Abstract

I have known Gail Paster since I was a graduate student but only in the past decade has it been my good fortune to work for and alongside her at Shakespeare Quarterly. Gail served as Editor of the journal from 1997 to 2009 and 2013 to 2017; thereafter to the present, she has been one of two consulting editors. For some time now, I have served the journal in the same Consulting Editor capacity. It is my belief that, more so than most professional journals, SQ nurtures submissions into publications. At least this is what I have found under the leadership of David Schalkwyk, then Gail, and now Jeremy Lopez. But it is Gail who is my subject here. Gail, who after twenty years at SQ reported that she had not in the least “tired of the process of reading and responding to every manuscript submitted to the journal.” Gail, whose conscientiousness, scrupulousness, abiding commitment to our field of study, and consistently patient and encouraging way with authors has always impressed me.
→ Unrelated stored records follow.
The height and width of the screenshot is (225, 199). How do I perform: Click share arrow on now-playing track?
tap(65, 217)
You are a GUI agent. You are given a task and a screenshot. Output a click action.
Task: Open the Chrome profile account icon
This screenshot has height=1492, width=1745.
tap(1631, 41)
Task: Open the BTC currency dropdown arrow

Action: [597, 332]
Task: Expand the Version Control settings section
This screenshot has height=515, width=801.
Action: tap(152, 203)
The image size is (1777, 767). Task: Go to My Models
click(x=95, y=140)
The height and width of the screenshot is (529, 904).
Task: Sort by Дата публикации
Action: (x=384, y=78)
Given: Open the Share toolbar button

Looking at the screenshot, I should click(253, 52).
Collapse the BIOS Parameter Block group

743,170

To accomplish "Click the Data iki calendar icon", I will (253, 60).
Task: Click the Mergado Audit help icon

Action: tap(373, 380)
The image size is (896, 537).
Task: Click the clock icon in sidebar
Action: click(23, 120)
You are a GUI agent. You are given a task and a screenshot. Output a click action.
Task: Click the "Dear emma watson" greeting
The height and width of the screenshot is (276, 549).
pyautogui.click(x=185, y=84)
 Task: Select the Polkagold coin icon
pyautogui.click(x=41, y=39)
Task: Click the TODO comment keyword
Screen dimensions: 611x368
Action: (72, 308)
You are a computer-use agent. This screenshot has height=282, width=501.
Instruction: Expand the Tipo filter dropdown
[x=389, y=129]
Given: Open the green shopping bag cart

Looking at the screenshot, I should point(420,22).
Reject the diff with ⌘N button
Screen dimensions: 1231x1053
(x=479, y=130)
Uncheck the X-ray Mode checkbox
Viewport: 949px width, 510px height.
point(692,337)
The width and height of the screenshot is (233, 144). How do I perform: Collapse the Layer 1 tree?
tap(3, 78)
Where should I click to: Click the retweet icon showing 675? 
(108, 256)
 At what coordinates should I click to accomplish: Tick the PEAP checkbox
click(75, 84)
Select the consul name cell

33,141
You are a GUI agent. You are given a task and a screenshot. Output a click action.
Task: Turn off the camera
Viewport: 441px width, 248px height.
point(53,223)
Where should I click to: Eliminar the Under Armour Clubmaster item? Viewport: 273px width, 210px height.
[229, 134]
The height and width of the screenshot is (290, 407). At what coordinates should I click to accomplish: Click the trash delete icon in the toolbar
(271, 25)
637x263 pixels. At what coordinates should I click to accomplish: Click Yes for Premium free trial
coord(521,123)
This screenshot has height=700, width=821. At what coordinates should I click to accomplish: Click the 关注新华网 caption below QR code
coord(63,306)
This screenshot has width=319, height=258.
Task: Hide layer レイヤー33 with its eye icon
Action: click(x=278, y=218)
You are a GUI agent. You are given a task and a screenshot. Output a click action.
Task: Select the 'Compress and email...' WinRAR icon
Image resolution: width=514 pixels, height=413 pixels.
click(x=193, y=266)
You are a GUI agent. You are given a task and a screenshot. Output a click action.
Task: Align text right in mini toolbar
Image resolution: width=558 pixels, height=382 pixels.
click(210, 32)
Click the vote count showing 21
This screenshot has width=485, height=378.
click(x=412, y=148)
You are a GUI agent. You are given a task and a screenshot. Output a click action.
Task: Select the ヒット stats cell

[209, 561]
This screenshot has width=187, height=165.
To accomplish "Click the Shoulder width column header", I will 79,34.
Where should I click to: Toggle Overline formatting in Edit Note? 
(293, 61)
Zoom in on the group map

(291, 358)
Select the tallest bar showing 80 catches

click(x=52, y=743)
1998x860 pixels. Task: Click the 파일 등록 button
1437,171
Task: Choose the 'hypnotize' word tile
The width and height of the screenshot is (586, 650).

Gail, whose seemingly ingrained inclination to root for success surfaces in in-house communications like these: “I decided to read this essay biased toward its virtues.” “I would ask you to read these essays in a kindly spirit.” “While it is easy to make the excellent the enemy of the good, I will say that no essay is as good as it could be.” Gail has consistently asked me to reread essays not so much with an eye toward acceptance or rejection but toward “making it publishable”—not so much to identify its flaws as to identify “what is fixable.” Her criteria for accepting an essay add up to a nonrestrictive kind of excellence: hence, “I never worry that an essay fails to change the play if it deepens it one way or the other”; or, “this is not to say that I buy the author’s interpretation altogether, but I have never required that—only that a reading make me think hard.”